# My wife scraped up her shin



## sethd513 (Jun 12, 2016)

Well. We went off for a ride yesterday and everything was spot on. Trail was great woods smelt like fall. Until we hit his bridge that is a pita and it was a little damp. Well she went down about 7 feet into a river bed and skinned up her arms and hit her head. Helmet helped but I think we'll be upgrading to a more enduro style and maybe some padded protection. I feel so bad as it was my idea to get bikes in the first place and of course I was bored and wanted to ride. The docs seem to not care much as she only chipped the bone on her shin and the muscle didn't tare but do you guys have any opinions on how to keep the scaring down. The plastic surgeon she went to was a tool and said it would be a Frankenstein train scar but any advice would be great.











__
Sensitive content, not recommended for those under 18
Show Content










Sent from my iPhone using Tapatalk


----------



## Red Rock (Sep 12, 2014)

That's a nasty looking cut/tear. Glad your wife is ok otherwise.


----------



## Mountain Cycle Shawn (Jan 19, 2004)

Oh ****! She's very lucky to get away with only a nasty scar. So, if it were me, I'd be happy to have it.


----------



## Oh My Sack! (Aug 21, 2006)

The title, "My wife scrapped up her shin" had me thinking you meant scraped so I figured "Oh well, big deal, a booboo, that sh*t happens in the MTB world". Then that pic! SH*T, that was gnarly.
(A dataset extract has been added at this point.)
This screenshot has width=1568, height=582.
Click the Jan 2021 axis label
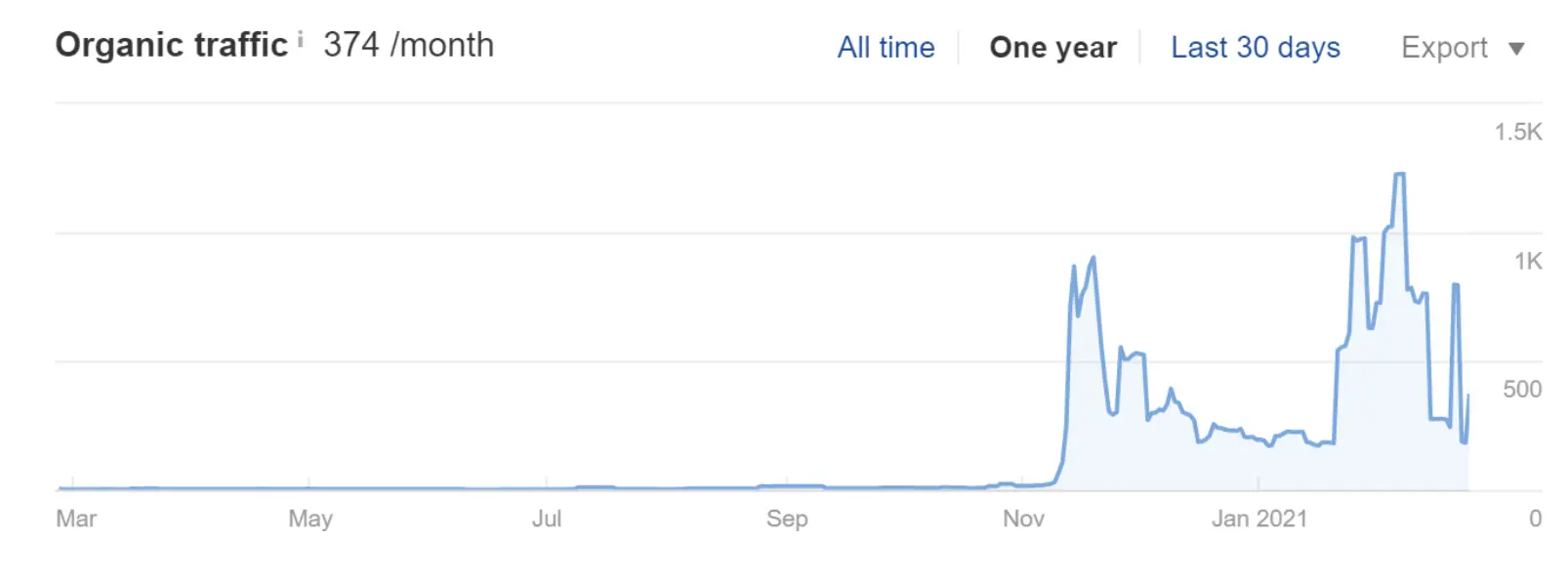coord(1259,519)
Put a "**GRAPHIC**" warning, I was eating pretzels when I scrolled down on that sh*t! :lol:

That's a pretty significant hit! That had to scare the sh*t out of her. Bummer on the scar thing. I have heard all kinds of remedies for scarring like continuous use of fresh aloe from the plant after it has healed up enough. I don't know how well that actually works but it's a bummer you didn't get better advise or maybe bed-side manner from the on-call surgeon. Perhaps you can get better advise from your own second opinion doc?

btw...does she know you blasted her bedside ER pic on the internet? :lol: It didn't take 25 years of marriage for me to figure out I'd be a dead man if I did it!


----------



## sethd513 (Jun 12, 2016)

Oh yea she's aware lol and I figured some would get a kick out of the title. I'm hoping vitamin e and maybe tee tree oil after the stiches come out but aloe sounds key too. She wants better helmets and pads next time!
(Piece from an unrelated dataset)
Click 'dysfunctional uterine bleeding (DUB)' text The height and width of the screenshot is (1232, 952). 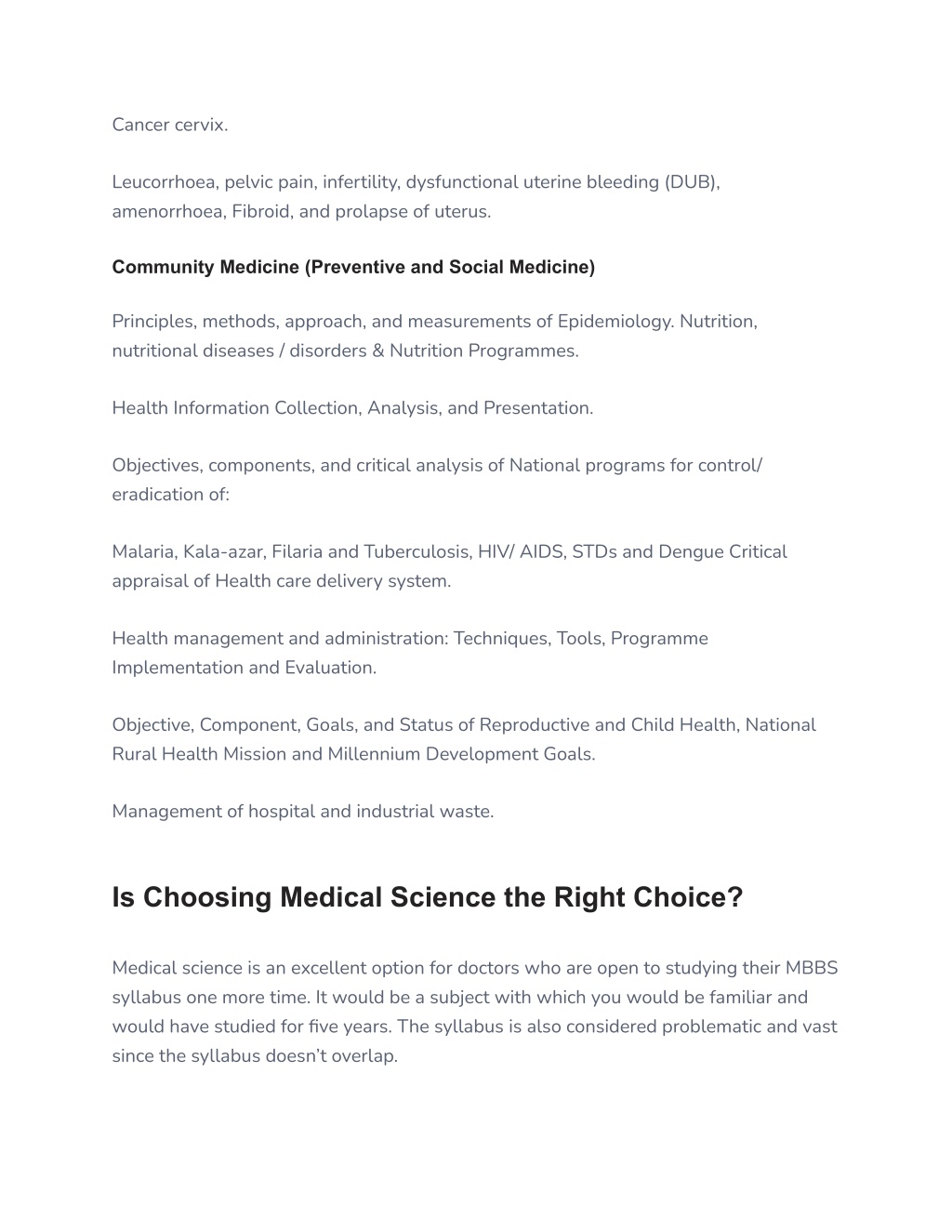click(561, 182)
Sent from my iPhone using Tapatalk


----------



## fatcat (Mar 11, 2006)

healing vibes from California


----------



## TeamRWB (Feb 19, 2014)

HOLY S***! Glad she's ok. Cocoa Butter? Aquaphor? Works on tats might work on scars

Sent from the Beer Cloud


----------



## sethd513 (Jun 12, 2016)

Ah the cocoa butter. I think the meds are kinda locking her up so we aren't remembering all these good options. Thanks everyone!
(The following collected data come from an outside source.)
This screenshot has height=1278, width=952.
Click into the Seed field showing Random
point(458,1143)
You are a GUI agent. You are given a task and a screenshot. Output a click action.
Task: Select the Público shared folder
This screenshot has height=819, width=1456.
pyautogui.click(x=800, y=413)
Sent from my iPhone using Tapatalk


----------



## Dr Evil (Sep 20, 2015)

We use SmartSilver gel in my office. I face planted on a metal grill last week as well as broke my thumb. You can barely tell where I cut up my face. Great for promoting healing and preventing scars. Smart Silver | Topical Gel | 4 oz | DesBio


----------



## Mountain Cycle Shawn (Jan 19, 2004)

Vitamin E, aloe and Neosporin. That's what my surgeon told me when I had my nose completely reconstructed. It worked really good. Actually it worked perfect!


----------



## cyclelicious (Oct 7, 2008)

Holy smackers! Oh my shin burger!

Keep the suture line clean. The easiest and most effective way to reduce scars is to buy some Vitamin E Oil or vitamin E supplement capsules, break them open and use that twice a day. Keep the scar out of the sunlight as much as she can for the first few weeks. I have had a few surgeries, scrapes on my shoulder and face over the years, and the vitamin E oil works like a miracle, every time. 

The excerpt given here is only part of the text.